### Given passage
Segment Open

“Jurassic World: Fallen Kingdom” Needs Way, Way, Way, Way, Way More Jeff Goldblum

“Jurassic World: Fallen Kingdom” Needs Way, Way, Way, Way, Way More Jeff Goldblum


Everyone loves the part in Jurassic Park where the Tyrannosaurus roars while the WHEN DINOSAURS RULED THE EARTH banner flaps down to the ground. The Jurassic World: Fallen Kingdom filmmakers seem to have been given the mandate to take that moment and make a whole movie out of it.

There are so many predator roars in the franchise’s newest installment that they start to sound like pigeon coos in Central Park. We get bipedal carnivores in at least four sizes, including a genetically-engineered super-beast designed to be sold as a weapon — plus, some of the most intimidating herbivores since Baby: Secret of the Lost Legend.

Fallen Kingdom is the second film in what amounts to a Jurassic Park reboot series, although technically it’s a sequel series: the events of the 1993 original loom large in the backstory. Jurassic World (2015) effected some neat twists on that original, positing that the park-in-development had actually become a working attraction, complete with Chris Pratt as a velociraptor trainer and Bryce Dallas Howard as a manager infamously clad in high heels.

Directed by Colin Trevorrow, that film captured at least some of the original’s sense of wonder, with poignant throwbacks to its settings and iconic John Williams music. In Fallen Kingdom, Williams’s elegant theme flits around the edges of Michael Giacchino’s score as though it’s afraid to come out. No wonder: Fallen Kingdom is a relentless parade of dinosaur stalkings, yet that lack of variety makes it ironically far less frightening than the movie Steven Spielberg delivered a quarter-century ago.

There’s no shame in struggling to compete with the resourceful director of Jaws, but the basics here aren’t difficult. Spielberg, for example, might have taken more time than Fallen Kingdom director J.A. Bayona and screenwriters Trevorrow and Derek Connolly introducing us to the geography of the secluded mansion where Benjamin Lockwood (James Cromwell, shot to look all of his 78 years if not a decade or two more) lives with his granddaughter Maisie (Isabella Sermon).

Segment Closed

### Record extracts
Segment Open

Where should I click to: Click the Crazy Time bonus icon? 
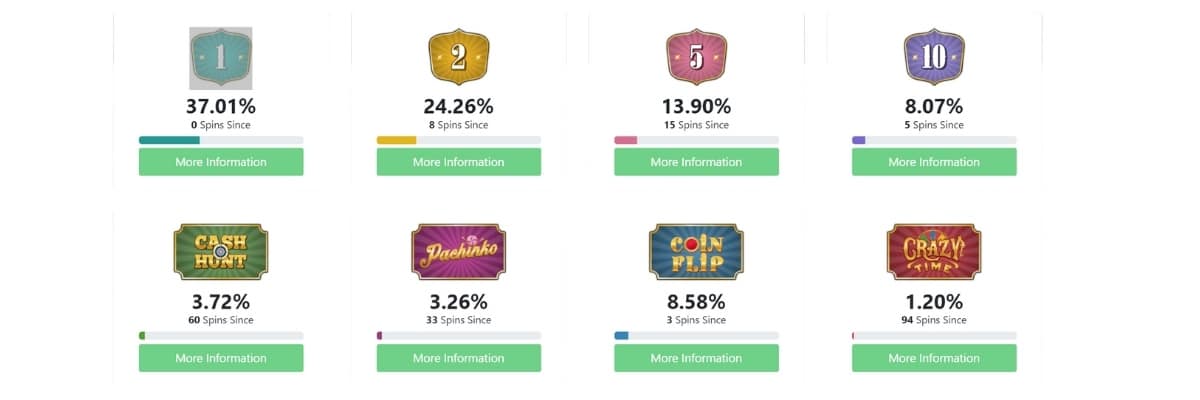934,251
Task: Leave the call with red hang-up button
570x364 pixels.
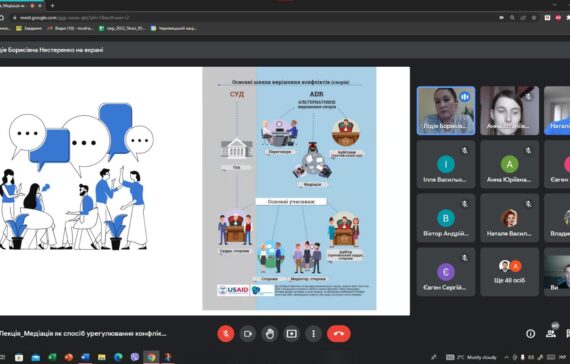Action: pyautogui.click(x=338, y=333)
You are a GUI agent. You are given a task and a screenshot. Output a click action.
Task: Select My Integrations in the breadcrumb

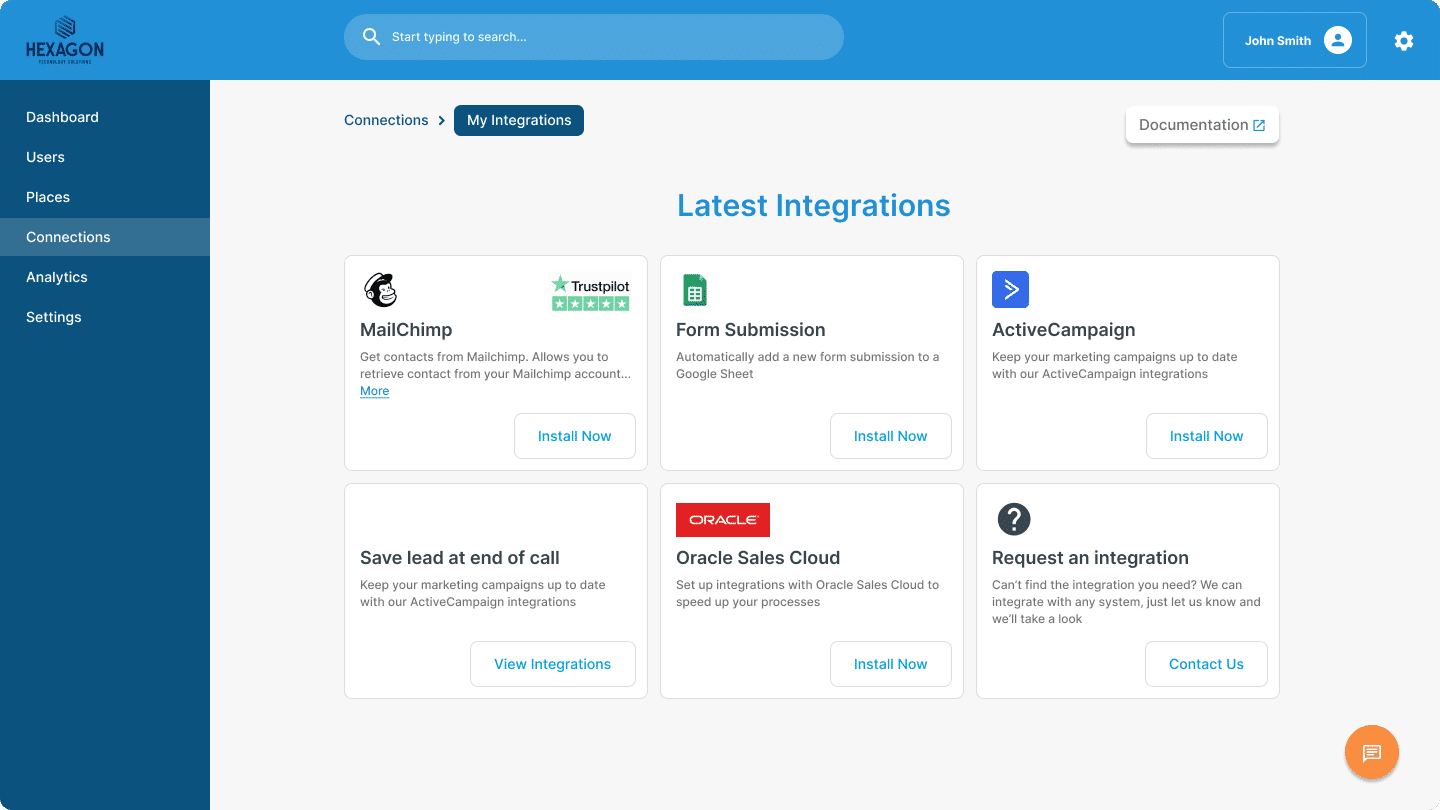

Segment Closed

### Exercise set
- a) List every film that the review of Jurassic World: Fallen Kingdom names by title.
- b) Write the next part of the Jurassic World: Fallen Kingdom review, starting after its final sentence.

### Results
- a)
- Jurassic World: Fallen Kingdom
- Jurassic Park
- Baby: Secret of the Lost Legend
- Jurassic World
- Jaws

- b)
When dinosaurs inevitably arrive, it produces the film’s most deliciously creepy moment — all the more so for being blessedly understated — but also creates a situation where a little Home Alone spunk would have gone a long way to vary the tone. Instead, we get a shot that calls back to the original film’s dino-stalked children but only serves to remind us of how much less inventive this installment is.

There’s one more big showpiece scene, involving Howard and Pratt escaping a volcanic island. Given that this is the O.G. Jurassic Park going up in smoke, again the filmmakers might have given us a little breathing room to appreciate the lost majesty. Instead, we get a quick chase, a motley stampede that doesn’t so much evoke Jurassic Park as the evacuation scene in Spaceballs, and a quick, cruel moment as the lava spills into the sea.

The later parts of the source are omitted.